Now before, I go further, I am reminded by my friend Jason Parks at The Picton Gazette to disclose the fact that my wife, Kathleen, owns a small inn, in Wellington. Personally, I feel my views are coloured more by the two STAs adjacent to my home, and the dark homes I walk past on Wharf, Niles and Noxon Streets on my way to work all winter long, than about our commercial business in a commercial zone, but it is appropriate that readers be permitted to judge this on their own.

Nevertheless, it was likely McAuley’s stark warning, that STAs in rural and residential areas are not a legal conforming use in these zones, that tipped those wavering councillors to accept, unanimously, the package of regulations on the table.

Specifically, the regulations cover changes to the Official Plan and the County’s Zoning Bylaw to permit short-term accommodations in prescribed rural and residential zones, but with restrictions on density and parking and such matters. For example, a new STA will not be permitted within a 120- metre radius of an existing facility in a residential area, extending to 500 metres in rural zones.

These regulations govern how the land is used. Licensing rules will put constraints on how the business operates—how many occupants, noise, nuisance, fire hazard and such matters. Licensing regulations, however, were deferred until early next year, because Shire Hall wasn’t prepared for the administration, inspection and staffing that operational oversight will require.

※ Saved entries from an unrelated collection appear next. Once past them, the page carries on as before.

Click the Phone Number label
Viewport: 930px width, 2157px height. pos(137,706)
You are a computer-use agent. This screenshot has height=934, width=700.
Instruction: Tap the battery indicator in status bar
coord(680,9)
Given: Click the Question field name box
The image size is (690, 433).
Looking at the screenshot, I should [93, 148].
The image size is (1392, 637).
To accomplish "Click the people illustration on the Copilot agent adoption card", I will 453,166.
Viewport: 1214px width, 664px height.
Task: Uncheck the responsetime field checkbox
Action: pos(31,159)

Blue Mountain oversees 300 STAs with three staff. The County has more than 1,000 STAs. That implies as many as nine or ten new folks dedicated to inspecting, monitoring and administrating a sector three times the size of Blue Mountain.

Council and Shire Hall staff have committed to bringing licensing regulations back before the end of March. They have also agreed to meet and work with STA operators to work through issues of licensing fees, inspection and compliance schedules, reporting and education.

This is key, because the rules are comprehensive and often technical in nature. They will need to be widely communicated and understood to minimize conflict and confusion.

Contrary to my comments last week, rules governing how many people can be accommodated in an STA, will not be grandfathered. In rural and residential areas, an STA may not consist of more than four rooms, with no more than two persons per room. Children under the age of 10 are not included in this calculation. Effectively, no STA will be permitted to host more than eight adults plus their young children. Other regulations governing issues of nuisance, noise and parking will also not be grandfathered under the provisions.

Nevertheless, current STAs will be permitted, even if they don’t currently conform to the land use and operational regulations. They will, however, be required to abide by the rules under the provisions of their licence.

For example, an STA that is currently within 120 metres of another such facility will be eligible for a licence, as a legal non-conforming use. That STA will, however, be required to comply with occupancy limits, parking rules and noise and safety regulations.

Not everyone will be happy with this outcome. But most will likely see enough in these regulations to support them. Neighbours who wanted council to evict STAs will be consoled that there are now hard, measurable limits on new facilities on their streets. Overstuffed residential homes will not be permitted. The Wild West era, it seems, is over.

STA operators, on the other hand, gain a solid legal foundation with which to run their business. They will also be consulted in the formation of the licensing regulations.

Overall, council and Shire Hall officials arrived at a reasonable and supportable conclusion.